#### SUPPLIED MATERIAL

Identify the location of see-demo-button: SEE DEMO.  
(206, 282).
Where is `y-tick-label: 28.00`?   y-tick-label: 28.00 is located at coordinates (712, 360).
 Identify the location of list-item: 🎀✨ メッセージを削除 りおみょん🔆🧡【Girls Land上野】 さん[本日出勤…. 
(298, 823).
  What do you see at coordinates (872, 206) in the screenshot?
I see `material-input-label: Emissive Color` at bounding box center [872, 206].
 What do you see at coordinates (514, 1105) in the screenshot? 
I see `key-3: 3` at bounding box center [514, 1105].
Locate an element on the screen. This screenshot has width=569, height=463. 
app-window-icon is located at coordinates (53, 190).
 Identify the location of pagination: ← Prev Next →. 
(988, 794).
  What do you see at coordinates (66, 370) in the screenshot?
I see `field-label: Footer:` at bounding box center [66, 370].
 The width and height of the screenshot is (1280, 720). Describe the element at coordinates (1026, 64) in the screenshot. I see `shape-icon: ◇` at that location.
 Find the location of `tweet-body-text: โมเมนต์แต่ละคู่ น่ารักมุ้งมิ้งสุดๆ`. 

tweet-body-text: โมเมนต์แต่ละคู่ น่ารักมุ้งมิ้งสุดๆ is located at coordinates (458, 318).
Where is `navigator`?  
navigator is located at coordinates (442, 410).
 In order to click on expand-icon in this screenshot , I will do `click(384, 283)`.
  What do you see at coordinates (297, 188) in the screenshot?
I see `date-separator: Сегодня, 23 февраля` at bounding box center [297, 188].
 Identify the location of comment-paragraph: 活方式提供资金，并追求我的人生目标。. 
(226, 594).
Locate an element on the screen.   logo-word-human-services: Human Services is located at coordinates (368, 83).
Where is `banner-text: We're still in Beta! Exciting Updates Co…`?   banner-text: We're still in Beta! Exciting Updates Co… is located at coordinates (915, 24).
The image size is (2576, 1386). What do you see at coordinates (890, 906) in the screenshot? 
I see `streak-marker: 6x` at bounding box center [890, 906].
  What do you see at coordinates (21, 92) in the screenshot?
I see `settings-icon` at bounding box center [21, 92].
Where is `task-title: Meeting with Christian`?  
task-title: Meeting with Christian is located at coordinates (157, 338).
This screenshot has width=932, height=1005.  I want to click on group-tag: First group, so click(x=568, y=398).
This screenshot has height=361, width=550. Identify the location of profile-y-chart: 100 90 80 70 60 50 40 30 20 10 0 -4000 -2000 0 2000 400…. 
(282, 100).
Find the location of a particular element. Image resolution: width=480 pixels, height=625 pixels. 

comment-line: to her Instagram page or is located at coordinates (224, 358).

########

### TASK DETAILS:
Can you echo every line of the data above back verbatim, with nothing added, dropped, or changed?

### RESPONSE:
Identify the location of see-demo-button: SEE DEMO.  
(206, 282).
Where is `y-tick-label: 28.00`?   y-tick-label: 28.00 is located at coordinates (712, 360).
 Identify the location of list-item: 🎀✨ メッセージを削除 りおみょん🔆🧡【Girls Land上野】 さん[本日出勤…. 
(298, 823).
  What do you see at coordinates (872, 206) in the screenshot?
I see `material-input-label: Emissive Color` at bounding box center [872, 206].
 What do you see at coordinates (514, 1105) in the screenshot? 
I see `key-3: 3` at bounding box center [514, 1105].
Locate an element on the screen. This screenshot has width=569, height=463. 
app-window-icon is located at coordinates (53, 190).
 Identify the location of pagination: ← Prev Next →. 
(988, 794).
  What do you see at coordinates (66, 370) in the screenshot?
I see `field-label: Footer:` at bounding box center [66, 370].
 The width and height of the screenshot is (1280, 720). Describe the element at coordinates (1026, 64) in the screenshot. I see `shape-icon: ◇` at that location.
 Find the location of `tweet-body-text: โมเมนต์แต่ละคู่ น่ารักมุ้งมิ้งสุดๆ`. 

tweet-body-text: โมเมนต์แต่ละคู่ น่ารักมุ้งมิ้งสุดๆ is located at coordinates (458, 318).
Where is `navigator`?  
navigator is located at coordinates (442, 410).
 In order to click on expand-icon in this screenshot , I will do `click(384, 283)`.
  What do you see at coordinates (297, 188) in the screenshot?
I see `date-separator: Сегодня, 23 февраля` at bounding box center [297, 188].
 Identify the location of comment-paragraph: 活方式提供资金，并追求我的人生目标。. 
(226, 594).
Locate an element on the screen.   logo-word-human-services: Human Services is located at coordinates (368, 83).
Where is `banner-text: We're still in Beta! Exciting Updates Co…`?   banner-text: We're still in Beta! Exciting Updates Co… is located at coordinates (915, 24).
The image size is (2576, 1386). What do you see at coordinates (890, 906) in the screenshot? 
I see `streak-marker: 6x` at bounding box center [890, 906].
  What do you see at coordinates (21, 92) in the screenshot?
I see `settings-icon` at bounding box center [21, 92].
Where is `task-title: Meeting with Christian`?  
task-title: Meeting with Christian is located at coordinates (157, 338).
This screenshot has width=932, height=1005.  I want to click on group-tag: First group, so click(x=568, y=398).
This screenshot has height=361, width=550. Identify the location of profile-y-chart: 100 90 80 70 60 50 40 30 20 10 0 -4000 -2000 0 2000 400…. 
(282, 100).
Find the location of a particular element. Image resolution: width=480 pixels, height=625 pixels. 

comment-line: to her Instagram page or is located at coordinates (224, 358).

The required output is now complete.